+++ Study text +++

That pesky global warming is making Australia's deserts green!
Unpredictable rainfall is normal in Australia but these days it is all due to "climate change"
If the rain is not falling in Sydney's catchments and throughout southern Australia, where has it gone? The answer, says the acting head of the Bureau of Meteorology's National Climate Centre, David Jones, is north-west and Central Australia, where residents are finding climate change may have a wetter flipside.
Most dramatic is the desert outpost of Giles, which sits on the edge of the Tanami Desert near the junction of South Australia, Western Australian and the Northern Territory. In 50 years the remote weather station, home to five people, has seen its rainfall double - from a yearly average of about 150 millimetres to around 300.
If current trends continue, ecological changes will begin to follow - greener for the desert and the Kimberley, but browner for southern Australia. Because Giles is one of the driest spots in the continent, a doubling of rainfall has not yet had a visible impact, says the officer in charge of the weather station there, Michael McIlvenny. But Dr Peter Kendrick, Pilbara-based regional ecologist with the West Australian Department of Environment and Conservation, said doubling rainfall has a "huge impact" in such an ecosystem, given that desert fauna and flora are tuned to respond rapidly to episodic rainfall. Dr Jones says he already believes the extra rainfall in some other less arid areas has given agriculture and grazing a valuable buffer against degradation.
But in southern Australia, the colour of climate change seems to be brown. Dr Michael Raupach, a scientist with the CSIRO Division of Marine and Atmospheric Research, and chairman of the Global Carbon Project, has recently made some frightening observations from satellite photography. He and his team have discovered large swathes of the continent are becoming visibly less green. "Depending on the area, we are finding parts of the continent that are more than 50 per cent less green," he said. "This means a browning of the continent. The trend started in the late 1990s and since then has been going on in a ratchet fashion, with jumps in browning occurring in drought years."

+++ Supplied material +++

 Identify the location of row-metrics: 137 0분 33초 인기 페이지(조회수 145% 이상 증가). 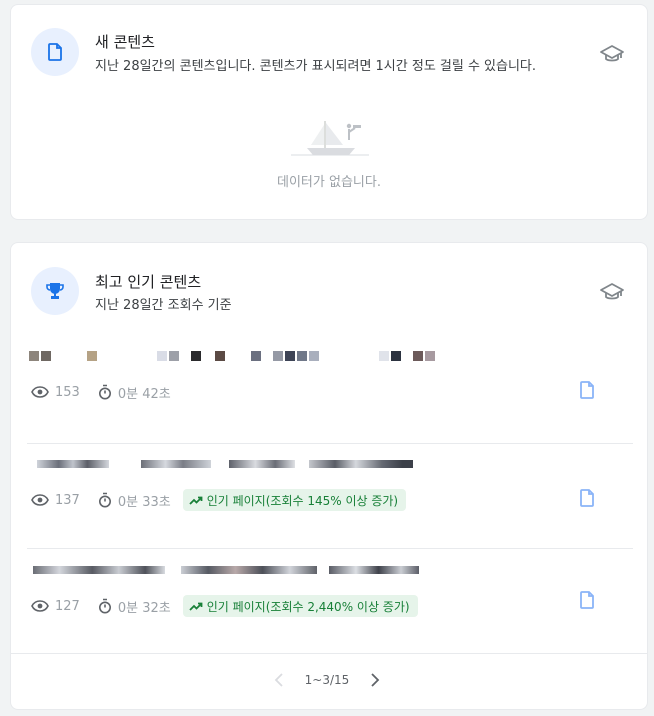
(219, 500).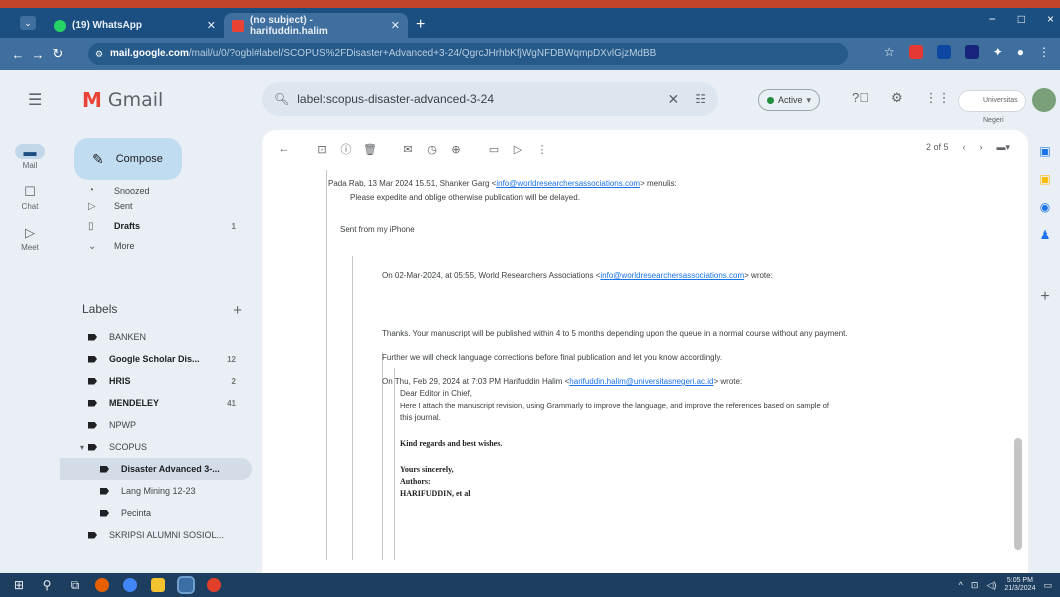  What do you see at coordinates (938, 98) in the screenshot?
I see `apps-grid-icon: ⋮⋮` at bounding box center [938, 98]. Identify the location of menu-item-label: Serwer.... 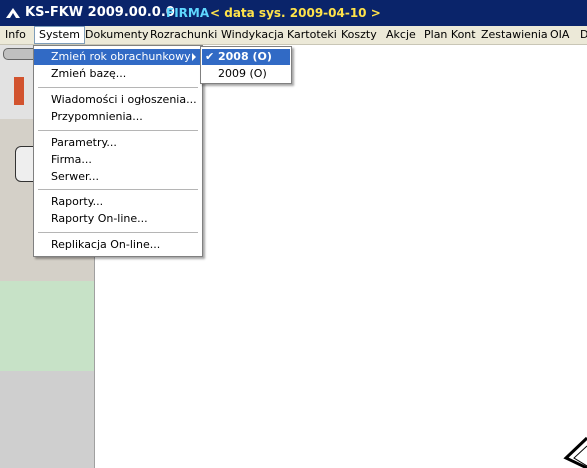
(76, 176).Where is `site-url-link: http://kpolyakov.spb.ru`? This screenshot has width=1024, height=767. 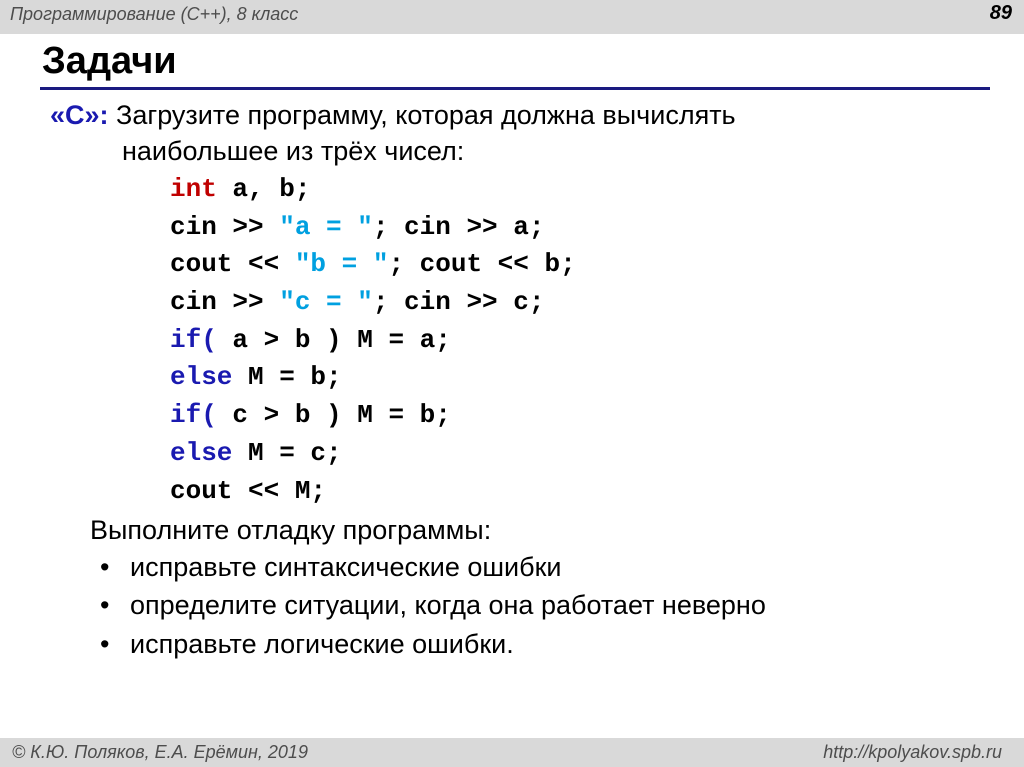 site-url-link: http://kpolyakov.spb.ru is located at coordinates (912, 752).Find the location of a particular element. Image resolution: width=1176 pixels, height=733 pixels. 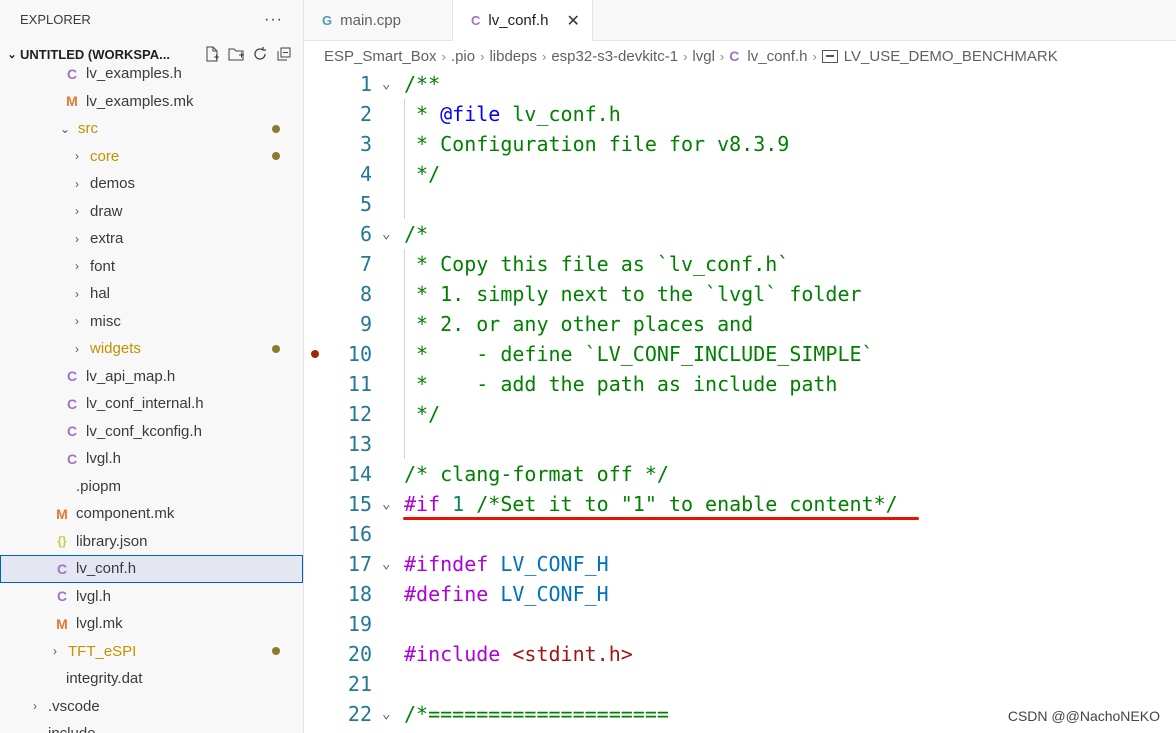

+++

**What the task asks**
Please carry on the article about Australia's shifting rainfall, picking up after its final sentence. The records were drawn from a separate source.

**Exercise result**
What makes this finding so alarming is that if the drought does not ease then the logical conclusion of the current trend is a massive death of vegetation, huge bushfires and the release of vast volumes of carbon, further feeding climate change. Normally, Dr Raupach said, forests have the chance to recover through flooding rains between droughts, but the low-rainfall conditions of the past decade have been relentless. While sporadic recovery of greenness occurred in places, nowhere has vegetation climbed back to what it normally would be between droughts. Worst affected seem to be south-west Western Australia and almost the entire Murray-Darling Basin, ecosystems, already fragile because of land degradation. "It's almost literally true that it keeps me awake at night," Dr Raupach said.
The weather bureau's Dr Jones says "superficially, the rainfall shift to the north-west of the continent doesn't make a lot of sense". This is because theoretically the entire nation has been in the grip of El Nino for much of the last decade. Perhaps the huge release of aerosols into the atmosphere by Asian nations could be a factor in the increased rain, he said. One thing that is certain is that the Australian climate has shifted dramatically in the past half century. In a vast band of the continent between the Nullarbor coast and the Kimberley there has been an average annual increase in rainfall of between 100 and 200 millimetres. "Around Broome and Wyndham, rainfall has increased by 300 millimetres - particularly in summer and autumn," Dr Jones said.
On the other hand, Sydney's annual rainfall has decreased by between 100 and 200 millimetres a year and in Mackay by as much as 300 millimetres a year compared to the 1950s. Weather systems known as north-west cloud bands used to travel across the continent from monsoonal troughs in the Kimberley, bringing the kind of rain to southern Australia which filled dams and caused floods. "In the last few years to a decade these north-west cloud bands have almost disappeared. The linkage to the tropics has broken down," Dr Jones said. "Since 1950, since global temperatures have increased along with aerosols and ozone, all of a sudden we have seen rainfall trends that are very distinct. "One would be naive to put these trends down to natural variations. They're very large and a number are consistent with what we see from climate change computer models."
The drying of southern Australia has attracted the most attention until now, he said. "What we are seeing in the rest of Australia is just as dramatic, it's just that it's positive. People don't seem to notice climate change when it's beneficial to humans." Dr Kendrick said with greater rainfall, vegetation would increase in arid areas. There would be changes in fauna. The desert mouse had extended its range from the central deserts to the west Pilbara, and camel numbers were increasing.
Source
THAT PESKY OZONE HOLE STILL WON'T DO WHAT THE GREENIES TELL IT!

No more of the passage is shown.